火あぶりにされながら叫び続けた
成功後につまずくと、人生が急速に暗転するのは、何も突然、反対勢力が湧いてきたからではない。以前から活躍を面白く思ってなかった連中が、一気に引きずり下ろしにかかるため、成功後の転落は落差が激しくなる。
裁判では、教会への服従を命じられても、あくまでも「神に従う」と主張したジャンヌ。有罪判決が下されると、「悔い改めること」「男装をしないこと」を約束し、いったんは減刑されるも、結局は再審理にかけられる。非情にもジャンヌは、市民が見守るなかで、火あぶりの刑に処されることとなった。

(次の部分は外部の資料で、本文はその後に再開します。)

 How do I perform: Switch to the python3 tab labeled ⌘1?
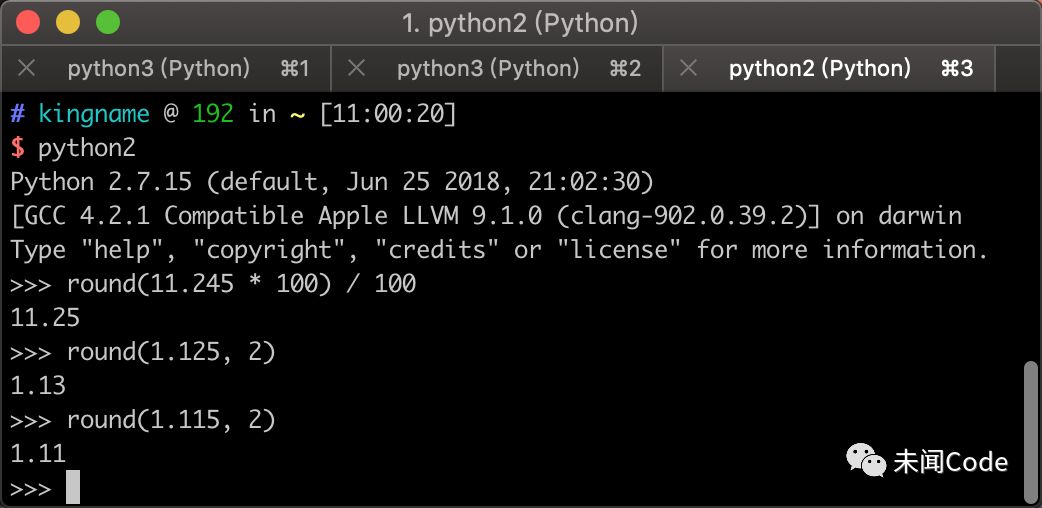160,68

ジャンヌは炎の中で、大声で何度もこう叫び続けたという。
「イエス様(Jesus)! イエス様! イエス様!」
身体が焼き尽くされて灰になっても、心臓は血まみれのままだった――。そんな噂が人々の間では広まったという。
若き英雄がジャンヌを蘇らせる
壮絶な生涯を送ったジャンヌ・ダルク。死後300年以上が経ってから、彼女の生き様にスポットライトをあてた人物がいる。ナポレオン・ボナパルトだ。

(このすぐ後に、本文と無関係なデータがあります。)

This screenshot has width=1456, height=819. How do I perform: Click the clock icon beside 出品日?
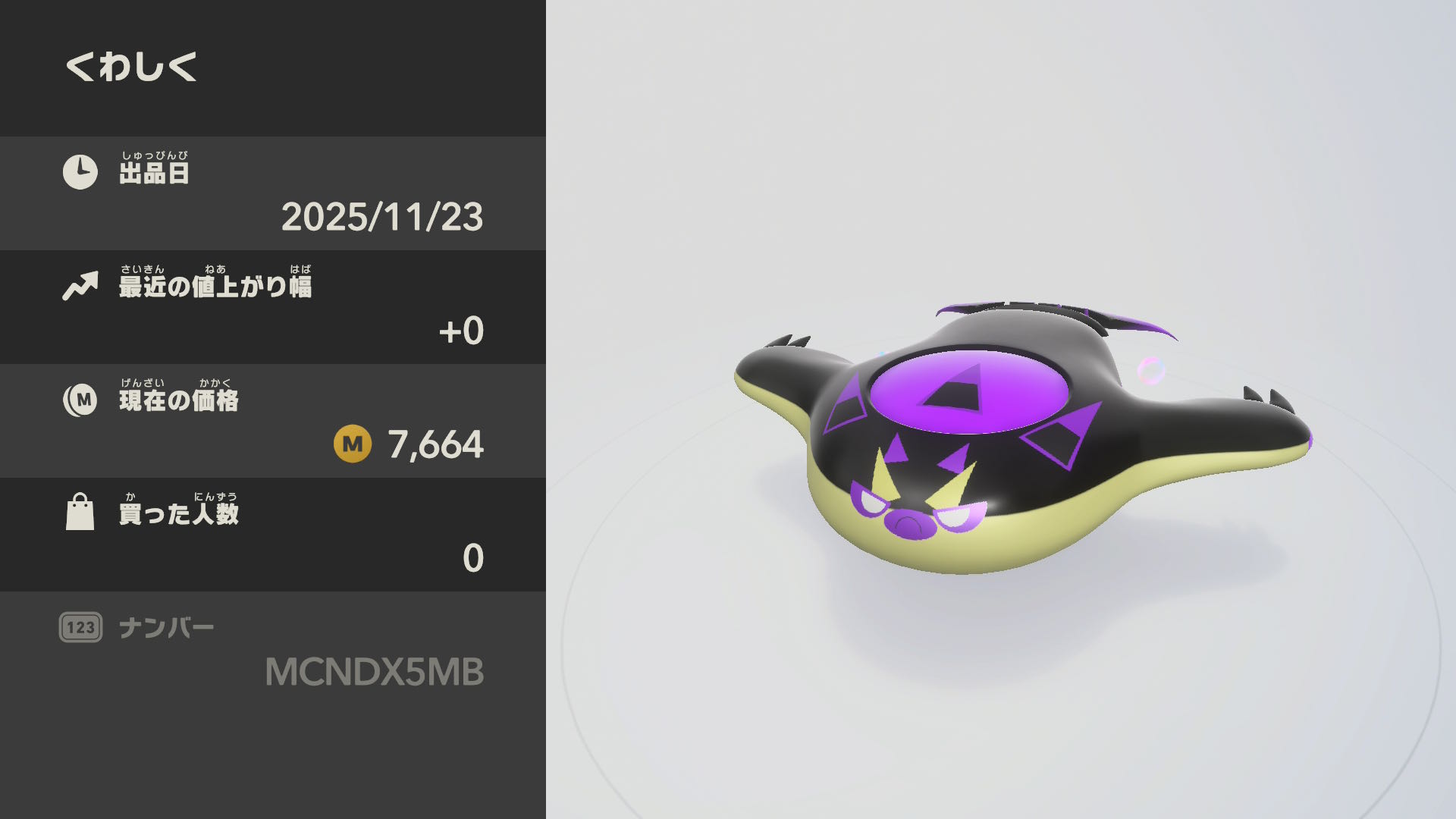[80, 172]
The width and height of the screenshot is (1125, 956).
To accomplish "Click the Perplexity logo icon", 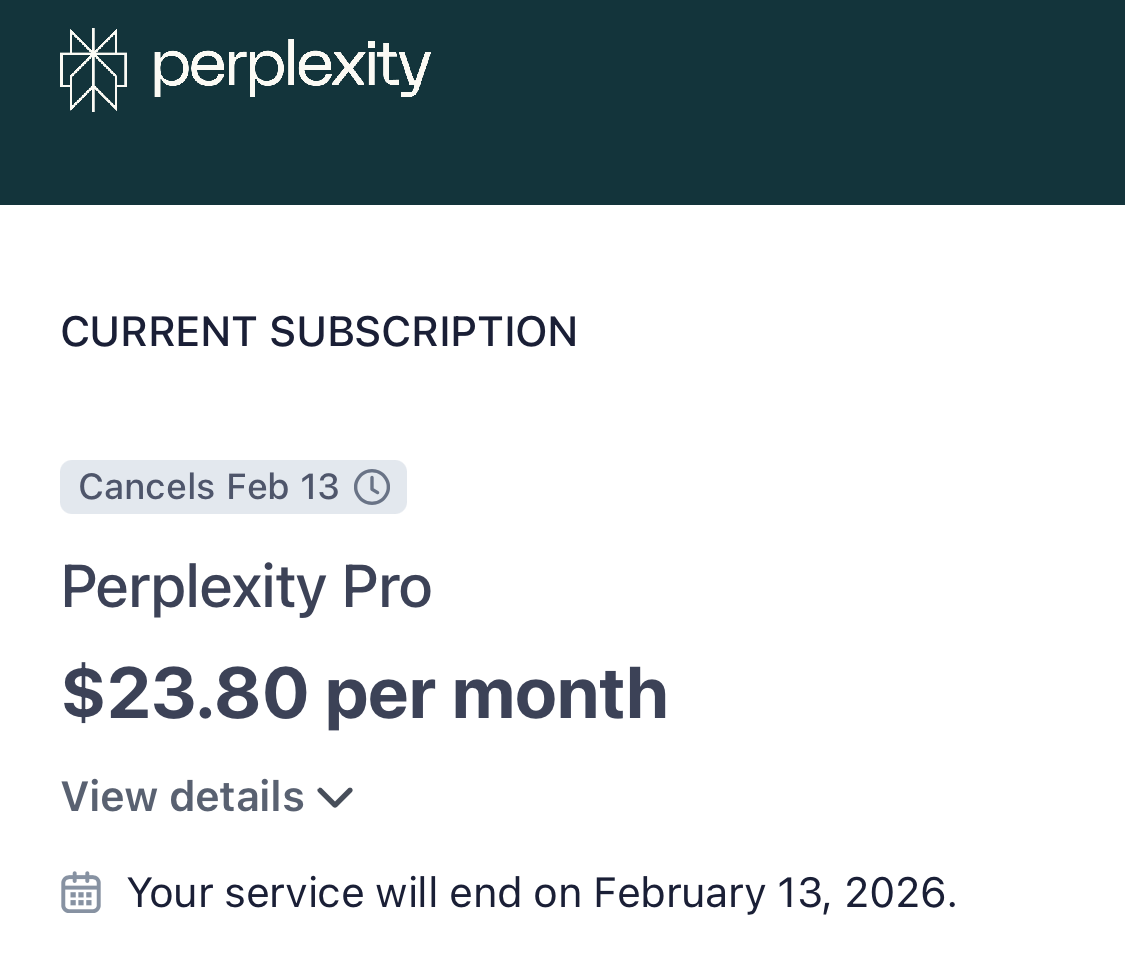I will [93, 70].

フランス革命後の国内をまとめあげるため、ナポレオンは彼女の名を発掘。フランスのために戦うべしと国民を鼓舞している。
英雄によって蘇った英雄は、フランスの救世主として語り継がれることになった。
【参考文献】
レジーヌ・ペルヌー著、マリ=ヴェロニック・クラン著、福本直之訳『ジャンヌ・ダルク』(東京書籍)
加藤玄著『ジャンヌ・ダルクと百年戦争: 時空をこえて語り継がれる乙女』(山川出版社)
藤本ひとみ著『ジャンヌ・ダルクの生涯』(講談社)
高橋慎一朗編、千葉敏之編『中世の都市―史料の魅力、日本とヨーロッパ』(東京大学出版会)
中野隆生編著、加藤玄編著『フランスの歴史を知るための50章 エリア・スタディーズ』(明石書店)
(本原稿は、『アメリカの中学生が学んでいる 14歳からの世界史』に関連した書き下ろしです)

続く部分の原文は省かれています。